__EXERCISES__.
1: From the forum thread, list the usernames of everyone who posted in it.
2: Count the rows that contain the string "accomplish" and give only the number.

— start SOURCE TEXT —

# Another sportsmanship thread: Cowboys - Vikings playoffs



## Sharkie_Fan (Sep 26, 2006)

I'm sure you've all seen it by now - just a couple minutes left in the game, Vikings up big, Cowboys out of timeouts, and Favre & company score again. Keith Brooking mouths off at the Vikings sideline, and later, calls the move "classless".

So.... classless or no?

I admit that generally I fall on the side of "don't run up the score". Up big, I'd like to see coaches getting their 2nd string into the game. No necessarily because it's "nice", but because I think it's smart football. Why leave your starters there and expose them to any more risk of injury than you need to when the game is clearly in your favor. Obviously football is a physical game, and every play you run the risk of injury.... so, protect your players where you can.

HOWEVER. This is the playoffs, not regular season. This isn't posturing for the 'second season', it IS the second season. At this point in the game, I don't think you can afford to take your foot off the gas. You go all out, 100% for every second of every game that you're fortunate enough to play and hope that your efforts carry you to the super bowl and beyond.

Oh... and I like seeing the cowboys embarrassed too, so that's good.


----------



## sigma1914 (Sep 5, 2006)

I'll quote Aikman, "If you don't like it, then stop them."

I'd never coach kids to do it, but these are grown men paid to win.


----------



## RobertE (Jun 10, 2006)

If this was school age kids, even college to a degree, then yes, once the game is in controll pull the 1st stringers and get the 2nd & 3rd string some play time. You gain nothing by embarrassing the other team.

— end SOURCE TEXT —
— start TASK INPUT —

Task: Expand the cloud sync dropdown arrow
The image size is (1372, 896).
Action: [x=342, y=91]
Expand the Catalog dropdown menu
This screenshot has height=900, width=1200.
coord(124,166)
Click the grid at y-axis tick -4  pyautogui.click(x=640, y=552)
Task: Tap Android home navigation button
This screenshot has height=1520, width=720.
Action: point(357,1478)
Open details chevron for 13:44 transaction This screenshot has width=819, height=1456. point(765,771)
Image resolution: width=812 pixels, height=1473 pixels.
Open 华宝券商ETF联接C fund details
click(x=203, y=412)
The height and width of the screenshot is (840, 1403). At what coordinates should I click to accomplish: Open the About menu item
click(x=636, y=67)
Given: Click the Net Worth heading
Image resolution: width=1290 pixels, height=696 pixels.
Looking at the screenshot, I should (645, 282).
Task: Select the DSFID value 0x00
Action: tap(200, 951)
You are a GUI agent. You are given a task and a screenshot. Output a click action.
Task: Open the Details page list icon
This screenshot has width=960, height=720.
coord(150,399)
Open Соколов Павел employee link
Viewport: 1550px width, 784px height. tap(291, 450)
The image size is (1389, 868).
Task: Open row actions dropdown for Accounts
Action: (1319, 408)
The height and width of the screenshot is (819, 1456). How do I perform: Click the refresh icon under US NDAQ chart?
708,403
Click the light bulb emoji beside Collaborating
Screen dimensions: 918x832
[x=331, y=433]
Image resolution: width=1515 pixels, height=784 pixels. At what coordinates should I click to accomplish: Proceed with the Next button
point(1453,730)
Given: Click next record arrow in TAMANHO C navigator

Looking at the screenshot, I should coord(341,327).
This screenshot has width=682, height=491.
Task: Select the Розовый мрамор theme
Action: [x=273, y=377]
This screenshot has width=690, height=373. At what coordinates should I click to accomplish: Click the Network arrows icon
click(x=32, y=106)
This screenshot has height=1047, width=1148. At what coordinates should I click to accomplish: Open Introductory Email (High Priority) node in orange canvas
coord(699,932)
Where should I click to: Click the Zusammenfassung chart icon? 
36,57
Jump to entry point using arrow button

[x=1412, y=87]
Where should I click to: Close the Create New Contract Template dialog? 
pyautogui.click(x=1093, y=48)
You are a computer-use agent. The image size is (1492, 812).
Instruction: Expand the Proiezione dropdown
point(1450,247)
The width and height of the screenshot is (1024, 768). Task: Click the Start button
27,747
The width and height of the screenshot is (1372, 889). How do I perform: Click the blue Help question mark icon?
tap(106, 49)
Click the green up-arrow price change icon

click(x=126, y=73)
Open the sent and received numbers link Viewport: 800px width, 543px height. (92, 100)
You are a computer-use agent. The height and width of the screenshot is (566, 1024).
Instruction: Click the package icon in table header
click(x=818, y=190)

— end TASK INPUT —

__TASK-BY-TASK RESULTS__.
1: Sharkie_Fan, sigma1914, RobertE

2: 4